About half the crowd had never read names before. Sure, they butchered a few pronunciations. Those of us familiar after so many readings, ….yeah, we squirmed a bit. The bell rang out its 5’s. We held ourselves silent. We prayed. Cars drove by. A delivery truck rumbled past. The drunks staggered by like they do every time, making their own verbal contributions. Our constant companions.
This was our generation. Our promise. For those of us who watched from afar as the Towers came down. Who choked back our shock and cries. We who knew, before anyone ever breathed a word, that so many New York firemen were instantly dead. We made the promise to “Never Forget”. So I am so humbled that so many, in such a small frontier place, turned out to be a part of 9/11. The young, those new to the job, taking on our promise. John played the pipes. Its haunting drones carrying out across the street. Another truck rumbled by.
What This Does Mean…
So our generation of firefighters makes this promise, to never forget. As a mentor of mine put it, “Like the Passing of the Armies”. We stand and honor their passing, as if to say, “What if it had been us? What if the roles had been reversed?” And here is why I feel we must continue to keep the vigil. Its not over, not by a long shot. After Pearl Harbor, we left the Japanese Empire in the sands of Iwo and countless other Pacific Islands. But the sands of Iraq and Afghanistan are still soaking up the freshest blood of our young people and it looks very much like they will continue to do so. Everyone wants us to support everything, and soon we will have nothing left to give. Who will be our friend then? At home, our society is boiling with violence, and Hollywood and social media feed it. When we have nothing left to give to our neighbors, ..what will it be like in our own streets?

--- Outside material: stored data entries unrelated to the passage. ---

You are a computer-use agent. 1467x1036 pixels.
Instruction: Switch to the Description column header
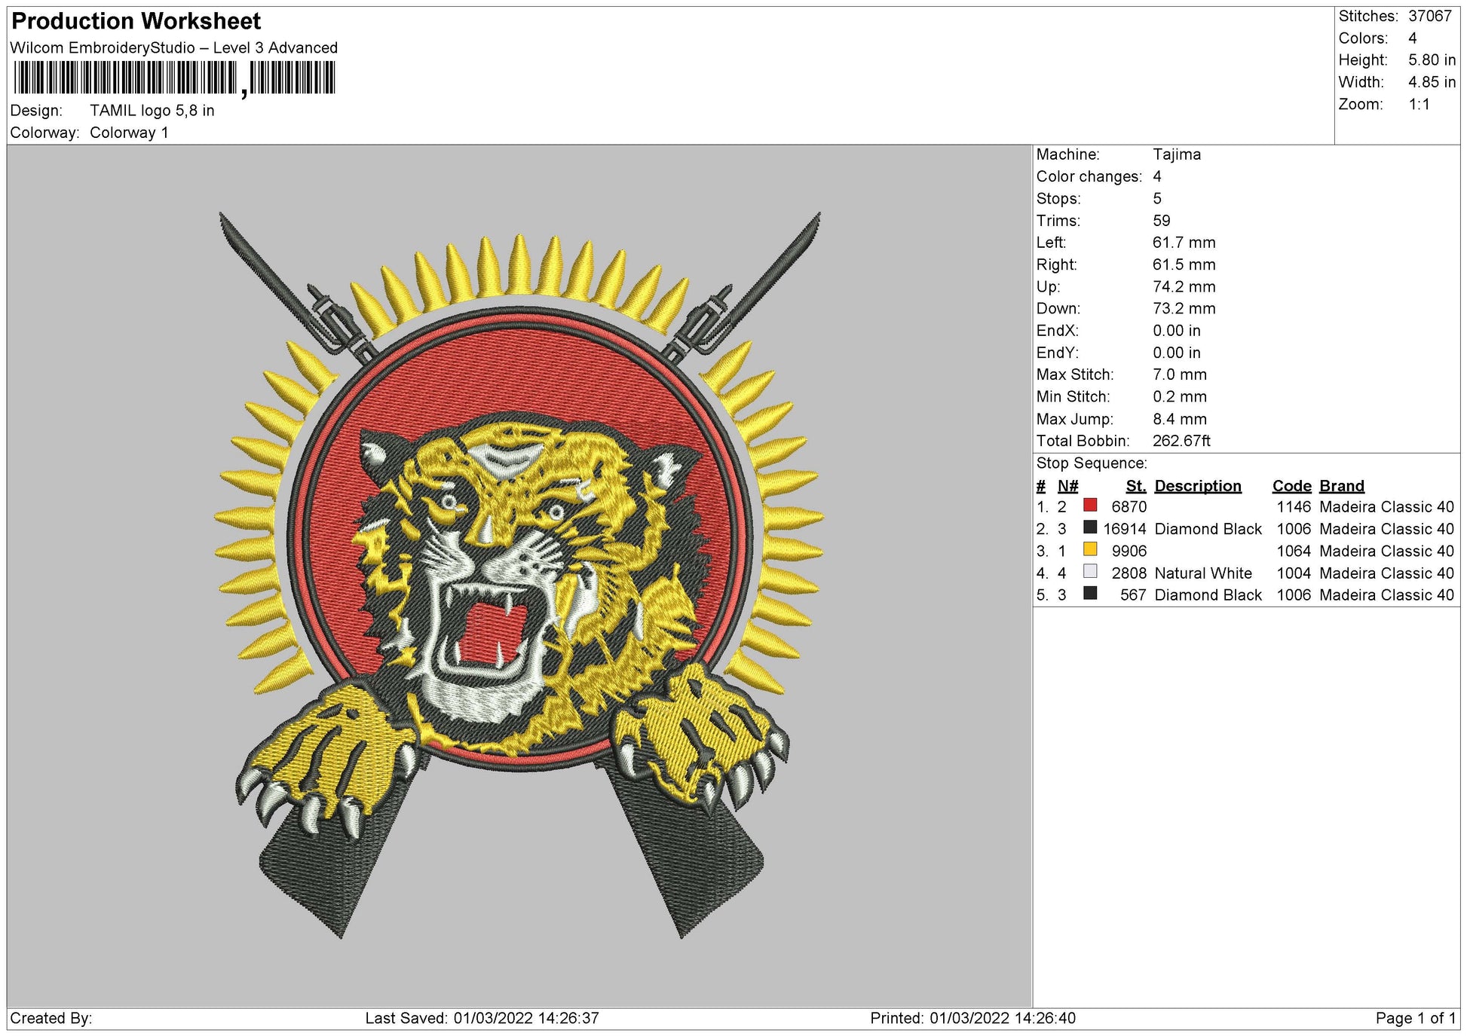point(1199,486)
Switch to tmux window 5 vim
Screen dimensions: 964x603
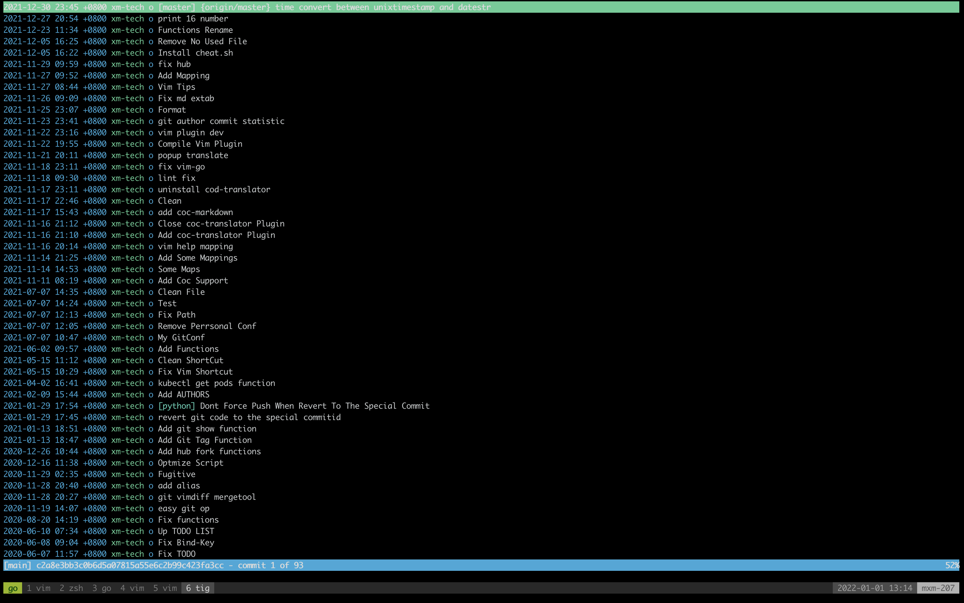pyautogui.click(x=165, y=588)
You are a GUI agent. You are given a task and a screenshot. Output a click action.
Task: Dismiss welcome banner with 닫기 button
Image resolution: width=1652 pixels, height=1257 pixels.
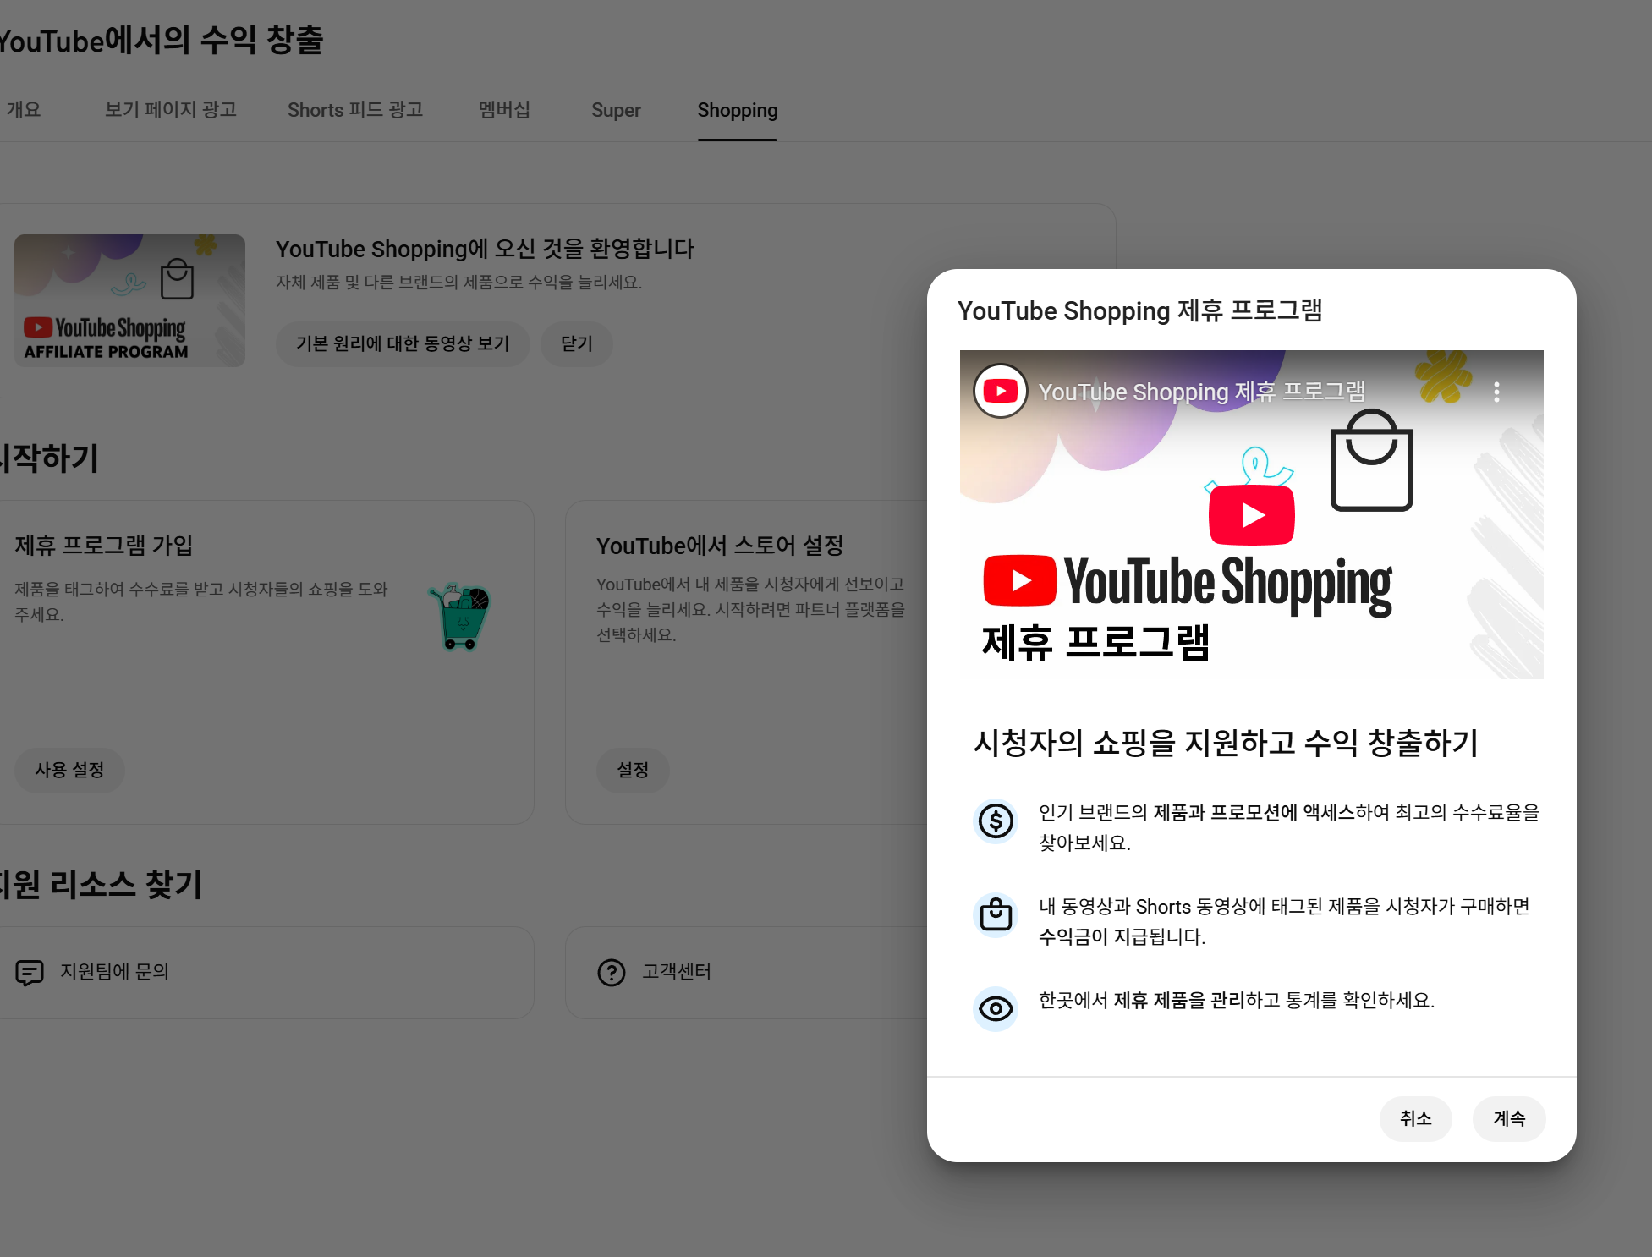[x=576, y=343]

We are needed like never before.
Never Forget. Because there has never been a more vivid, clear portrayal of public service. I am not advocating that we die in the line of duty or raise it up for our young members to worship, though I am sure there are those who will say that is exactly what I am doing. Look at it! Open your eyes! How can we forget? We are not people of violence. We are those who bring aid, who respond whenever called, who bring cooling water, bring life-saving help, we stand before our own people armed only with our integrity! And we may die doing it. And God, let it not be, but if it be your will… so be it! We will not shirk our duty. Our pedigree is too deep and honored. No one will ever be able to say we didn’t serve our people in their time of need. Sometimes, I think that time is not very far away.
So I think we who witnessed it, need to continue in observing 9/11. Maybe our ceremonies will grow smaller, maybe they should, for whose burden is it to carry but ours? But the younger generation will know how dedicated we are in remembering such sacrifice. Our quiet, solemn stance will speak volumes to the wise among them and they will understand how sacred we hold this job as each note sounds as the bell strikes, this honorable service we have committed our lives to. And how very aware we are that, “There but for the grace of God, go I”.
So says this Leatherhead, …Never Forget.